Planwirtschaft im Namen der Energiewende

Offenbar geht es der Schweizer Stromwirtschaft so schlecht, dass man sie mit Planwirtschaft retten muss, sprich der Konsument soll gezwungen werden, Strom aus gewissen Quellen zwangsweise zu konsumieren:

Die Kantone schlagen nun vor, eine sogenannte Endkunden-Quote einzuführen. Die Idee wird kommenden Mittwoch von den zuständigen Ständeräten in der Kommission für Umwelt, Raumplanung und Energie (Urek) diskutiert. Im Grundsatz sollen die Stromkonsumenten zum Verbrauch von Strom aus erneuerbaren Energien gezwungen werden.

Und es ist selbstverständlich, dass dieser Strom noch einmal deutlich teurer würde. Und der Strom würde zwangsweise immer teurer:

Die Anteile der jeweiligen Energieträger werden über eine Quote gesteuert, die regelmässig erhöht wird; so lange, bis der Strommix im Jahr 2050 gemäss den Zielen der Energiestrategie zu 100 Prozent aus erneuerbaren Energien besteht.

Wobei, eigentlich wäre eine marktliberale und effiziente Lösung so einfach, wenn man sich das Problem ansieht:

Niemand konnte damals ahnen, dass die Strompreise dereinst so verzerrt sein würden.» Damit spricht er vor allem den deutschen Ökostrom an, der stark subventioniert wird und deshalb extrem billig ist.
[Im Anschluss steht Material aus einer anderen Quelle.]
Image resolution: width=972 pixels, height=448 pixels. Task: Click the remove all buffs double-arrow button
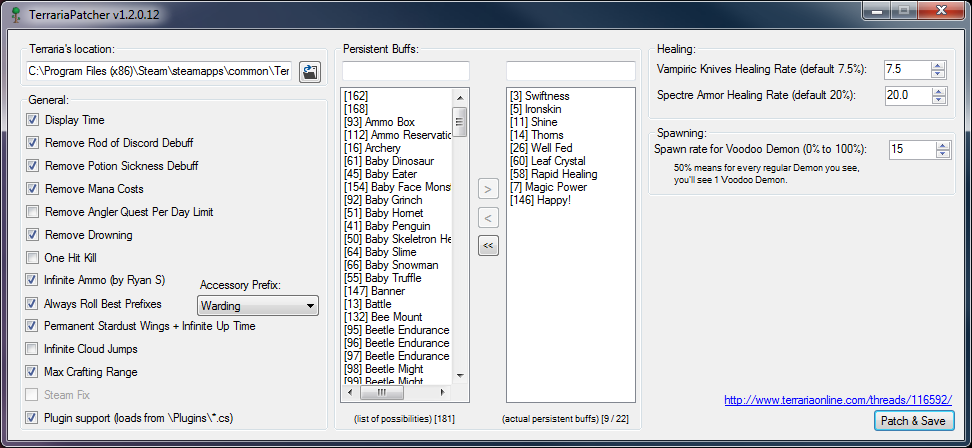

Demgegenüber ist die Schweizer Wasserkraft nicht mehr konkurrenzfähig.

Man muss also nur den deutschen Ökostrom mit einer Steuer belegen, die die deutsche Subvention aufhebt, und der Markt ist wieder hergestellt. Dann kann der Bürger auch die Energie konsumieren, die er sich wünscht, und muss nicht zwangsweise Strom kaufen, der überteuert ist.